WUNRN

http://www.wunrn.com

 

http://www.who.int/mediacentre/news/notes/2015/mental-health-in-emergencies/en/

 

Direct Link to Full 68-Page 2015 WHO & UNHCR Publication:

http://apps.who.int/iris/bitstream/10665/162960/1/9789241548922_eng.pdf?ua=1

 

NEW GUIDE ON MENTAL HEALTH IN HUMANITARIAN EMERGENCIES

5 May 2015 ¦ Geneva - Worldwide close to 80 million people are currently impacted by humanitarian emergencies arising from natural disasters and armed conflicts, such as those in the Central African Republic, South Sudan, Syrian Arab Republic, Yemen, and more recently, Nepal. WHO estimates 5% to 10% of these people suffer from a mental health condition such as depression as a result of the emergency.

People with mental health disorders rarely have access to specialized health workers trained in assessing and managing their conditions. WHO-World Health Organization and the United Nations High Commissioner for Refugees (UNHCR) have therefore produced a Mental health Gap Action Programme Humanitarian Intervention Guide (mhGAP-HIG), so non-specialist health workers can better identify, assess and manage mental health needs.
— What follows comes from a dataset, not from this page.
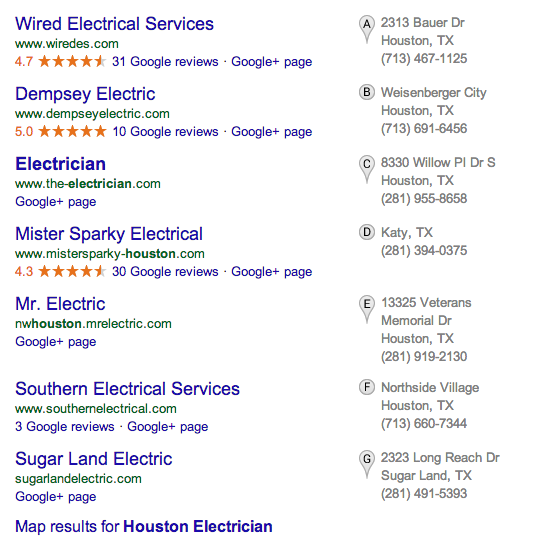View 31 Google reviews for Wired Electrical
The width and height of the screenshot is (547, 545).
pos(165,62)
The new guide provides practical, first-line management recommendations for mental, neurological and substance use conditions. Contents include modules on assessing and managing conditions such as acute stress, grief, moderate-severe depressive disorder, post-traumatic stress disorder, epilepsy, and harmful use of alcohol and drugs.

Mental health in humanitarian emergencies

Most people, adults and children, experience grief and acute distress. But emergencies also trigger conditions such as depressive disorder, post-traumatic stress disorder or prolonged grief disorder, that can severely undermine a person’s daily functioning. People with severe pre-existing conditions such as psychosis, an intellectual disability or epilepsy are even more vulnerable.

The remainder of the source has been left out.